Davis resigned within 48-hours. He argued that he could no longer represent the government's position on Brexit in good faith (it has been suggested that he would have resigned on the spot but didn't want to catch a taxi home).
BoJo followed him out the door a day later. After months of agonising white-anting, the hard-Brexiteers have revealed their denouement. Their plan, to topple May's government and spit in the eye of Brussels, is a cavalier roll of the dice. Whether or not Davis will get his "alternative Brexit white paper" published is still a mystery. What's not is the fact that his Department for Exiting the European Union has fought May's Brexit plan tooth-and-nail, and that will continue. Brussels, meanwhile, has made its own position clear: none of this is our problem.

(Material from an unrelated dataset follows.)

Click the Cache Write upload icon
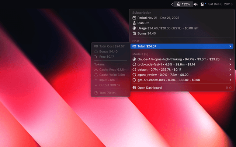 click(x=96, y=75)
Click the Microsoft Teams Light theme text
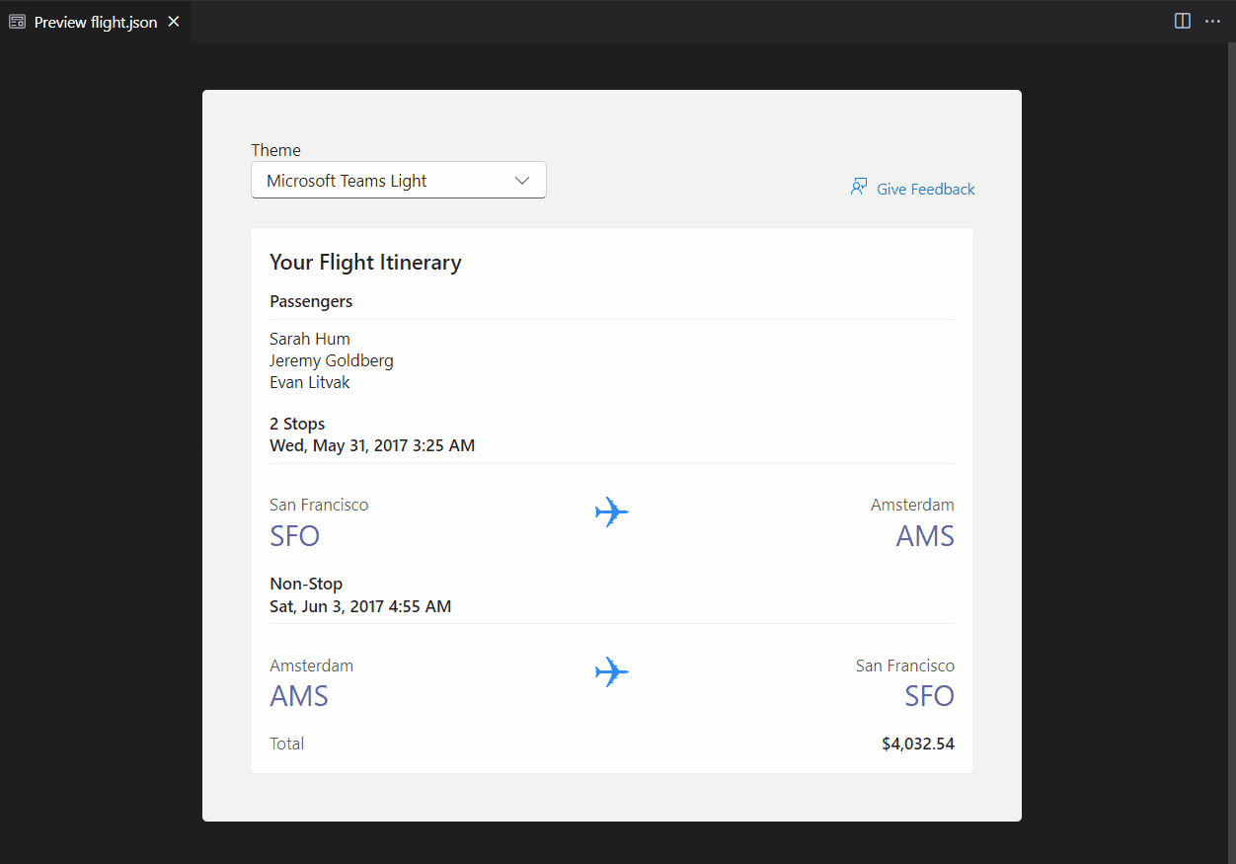Viewport: 1236px width, 864px height. point(347,181)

So May is frantically whipping her herd into order; she has implored her colleagues to get behind her or risk Jeremy Corbyn romping home in another snap election. In fact, if her government survives these next few days and weeks it will be in a much better position to push through her kid-gloves Brexit. Under that plan the European Court of Justice will retain a significant amount of power over Britain and there will be tight 'regulatory alignment'. Yet even with all these concessions to Brussels
Brexit is going to hurt.
All of which is to say that it was a week from hell for May. And then Donald Trump arrived.
The US President spent the early part of the week assailing his European allies at the annual NATO summit. In his now-familiar modus operandi the president took to Twitter while on Airforce One with threats to withdraw from NATO unless countries increased their defence spending. It was a strange position to have taken considering most members have already agreed to the 2024 benchmark of 2% of GDP. Rather than taking credit for having quickly achieved a long-promised goal,
Trump went on the attack. In front of the cameras he made unsubstantiated and outrageous claims (about Germany being under Russia's thumb), filled press conferences with invective, and repeated his claim of being a "very stable genius".
His touchdown at Stansted Airport could hardly have come at a worse time. Any hope that his freewheeling effrontery may have been dampened during the flight evaporated almost immediately. The president made every effort to avoid London (and the giant protests his presence would trigger) but the demonstrations followed him.
Something clearly riled Trump. It could be the cool reception he got from the other leaders. Or maybe it was the 'Trump baby' blimp flying above London. Either way, he was combative enough to sit down for a wholly undiplomatic interview with The Sun. In it Trump complained that Theresa May had not heeded his advice on Brexit (
"she didn't listen to me"). In his eyes May's pursuit of a 'soft Brexit' may have killed off the chance for a standalone US-UK trade deal. Trump's dismissal of others is well-known, but talking up Boris Johnson while flattening May seemed particularly churlish. Trump also used the
opportunity to insult London Mayor Sadiq Khan, a successful and thoughtful leader who has regularly challenged Trump's views on immigrants.
One can't help but wonder what the Queen thought of him.